Thursday, December 15, 2011

Duddell Street Shoes

My office is on Duddell Street, where there's always soon-to-be-married couples having their photos done on the antique photogenic steps at the southern end of the street. As a consequence of forever encountering men in shiny white suits and women in incredible frocks every day of my working life, I've become rather inured to these strange sights. "Just another model" I sigh as I walk past an etiolated Eastern European with a fashionable haircut and a camera crew.

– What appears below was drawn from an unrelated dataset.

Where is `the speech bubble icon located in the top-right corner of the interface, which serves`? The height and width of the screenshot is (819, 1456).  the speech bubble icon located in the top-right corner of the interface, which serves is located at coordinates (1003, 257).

Today was especially odd. It wasn't the usual crowd of pre-marital photos that was odd, it was the man holding a giant tube of Smarties and being far too excited that caught my eye. I can hardly speak a word of Cantonese, but his over-the-top body language suggested that this tube of sweets was the greatest prize anyone could ever receive. I think he was being ironic, but you never can tell. Either he was taking the piss at a not-particularly wonderful early Christmas present, or else he just really likes sugar coated pellets of cheap milk chocolate.

Further up the hill, as well as the usual half naked man pushing a trolley of cardboard boxes, there was a woman, smartly dressed, carrying two bags of shopping ... and wearing white slippers. Fluffy white slippers. These are not an appropriate form of footwear for the filthy, uneven, strewn with drunken Englishmen streets of Hong Kong. I worried that she was a woman so dissolute, so destitute of reason that she didn't realise she was outdoors, and assumed her slippers were the correct attire.
But if you thought you were home, why would you be carrying shopping around? It's all very confusing.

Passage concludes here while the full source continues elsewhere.